• TAREFA: Dê continuidade ao trecho sobre a viagem de Isak Borg em Morangos silvestres, começando logo após a última frase.

• TRECHO FORNECIDO:
──────────
Ao longo da viagem de quatorze horas de carro que o professor Isak Borg empreende até Lund, em companhia de sua nora Marianne (a atriz Ingrid Thulin a compõe com justeza característica: fria e amável, dura e apaixonada num mesmo gesto), acontece o que ele vai chamar no fim do filme “os eventos do dia”. Estes eventos, em que se misturam fatos contemporâneos, sonhos (como o escritor russo Fiódor Dostoievski, Bergman parecia na época fascinado pela carga de revelação dos sonhos) e evocações da infância e da adolescência, vão determinar que o verdadeiro sentido de Borg é mais metafórico que real, não é verdadeiramente a insígnia em Lund o que ele busca, mas a chegada a um processo de autoconsciência. Tal processo é sempre doloroso, uma autêntica cirurgia na alma: em Morangos silvestres o jogo de espelhos funciona barbaramente; Borg dá carona a três jovens, uma garota e seus dois pretendentes, e a alegria de viver desta turma de pouca idade, apesar da discussão dos rapazes sobre a questão da existência ou não de Deus, é associada às lembranças adolescentes do velho médico; um casal que vive às turras e tem de ser expulso do carro por Marianne espelha um pouco dois outros casamentos infernais, o do próprio Borg no passado e o de sua nora que está grávida e cujo filho o marido (filho de Borg e reflexo do pai) não quer em virtude do existencialismo sombrio de sua mente.
──────────
• MATERIAL DE ESTUDO:
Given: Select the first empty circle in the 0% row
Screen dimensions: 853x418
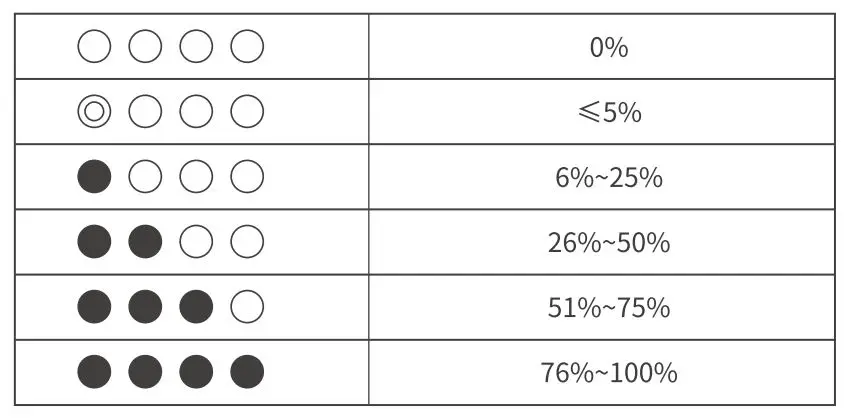Looking at the screenshot, I should [x=94, y=46].
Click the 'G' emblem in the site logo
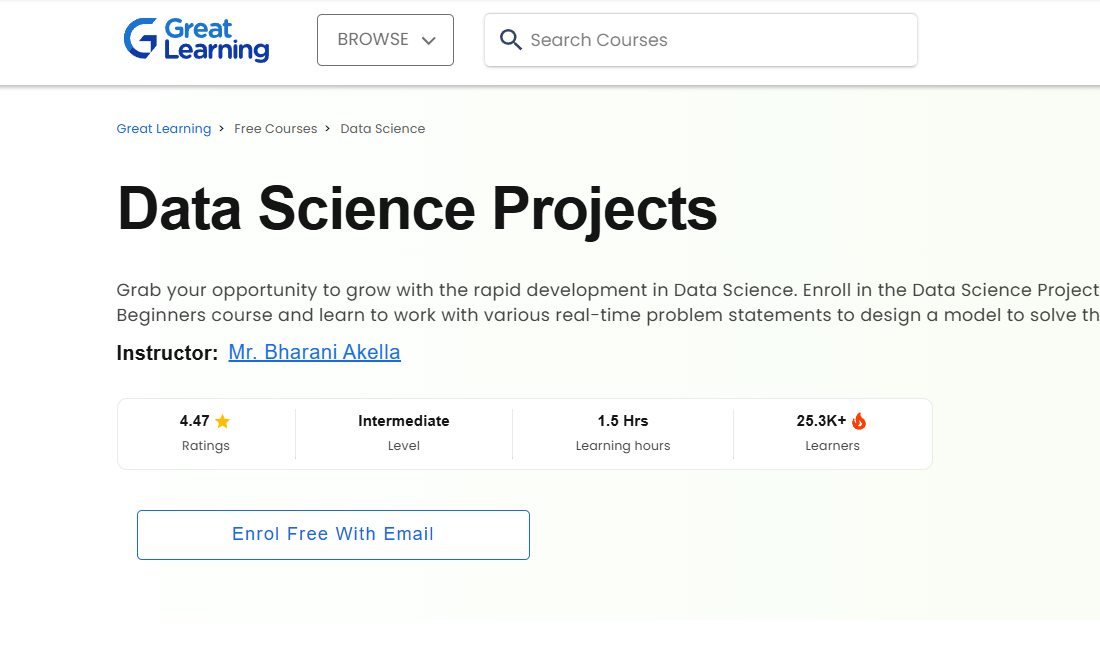This screenshot has width=1100, height=658. click(141, 39)
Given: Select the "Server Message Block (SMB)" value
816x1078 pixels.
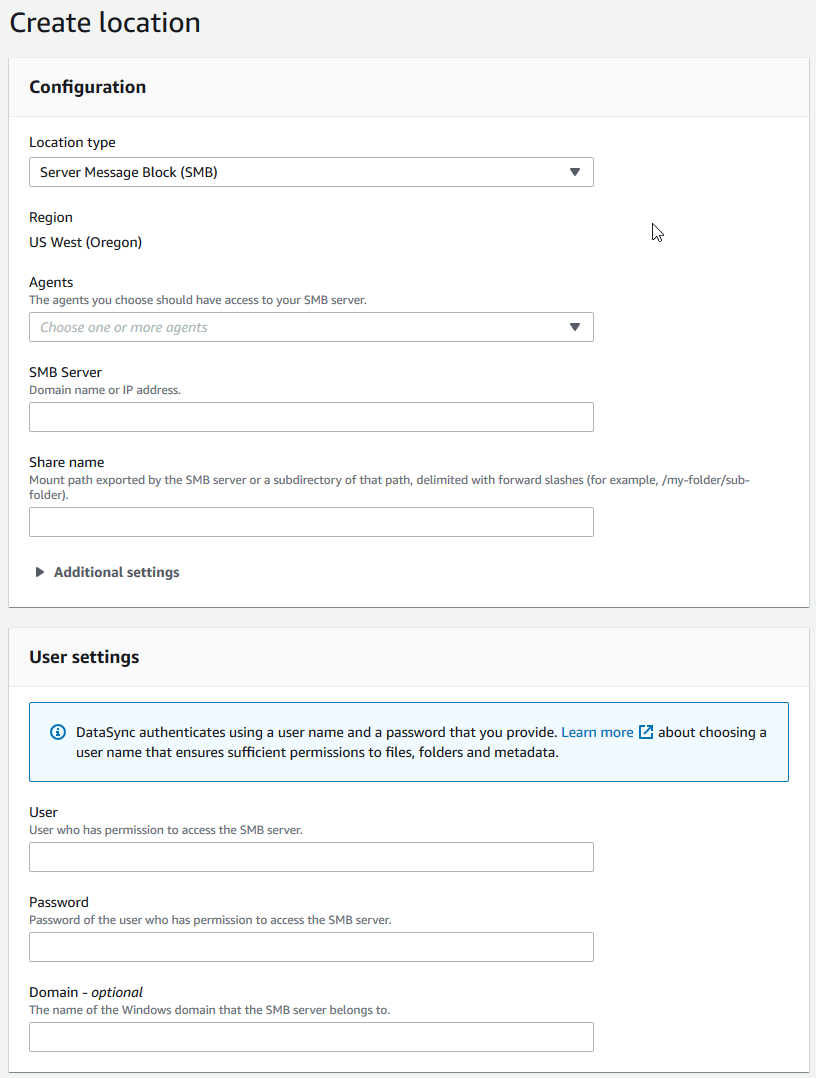Looking at the screenshot, I should (x=130, y=172).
──────────
• RESPOSTA ESPERADA:
Diante de todo o desenvolvimento adquirido pelo filme, aquela rápida e esclarecedora sequência de antes da apresentação dos créditos iniciais, vai erigir-se em holofote da narrativa: ilumina seus significados, dá luz às suas obscuridades expressionistas. A pequena sequência, fechadas todas as imagens da fita, está ali como epígrafe-resumo de Morangos silvestres: apesar de todo o conhecimento e do prestígio profissional e intelectual, Isak Borg revela sua falta de cultura emocional, que é o que o faz criticar constantemente as pessoas que ama.

Bergman é suficientemente cruel em Morangos silvestres para impor ao observador a agudez de sua reflexão sobre o homem. Porém está longe dos retratos infernais de Gritos e sussurros (1972) e Sonata de outono (1978); mais antigamente (anos 50, por exemplo) ele era muito mais compassivo com os pecados de suas personagens. Mesmo a abertura para um dia de sol num balanço nas cenas finais de Gritos e sussurros não tem a alacridade redentora do primeiro plano final da face de Sjöstrom em Morangos silvestres, face abrindo-se para um conhecimento íntimo de si e dos outros que pode levá-lo a salvar-se.

 

(Eron Duarte Fagundes – eron@dvdmagazine.com.br)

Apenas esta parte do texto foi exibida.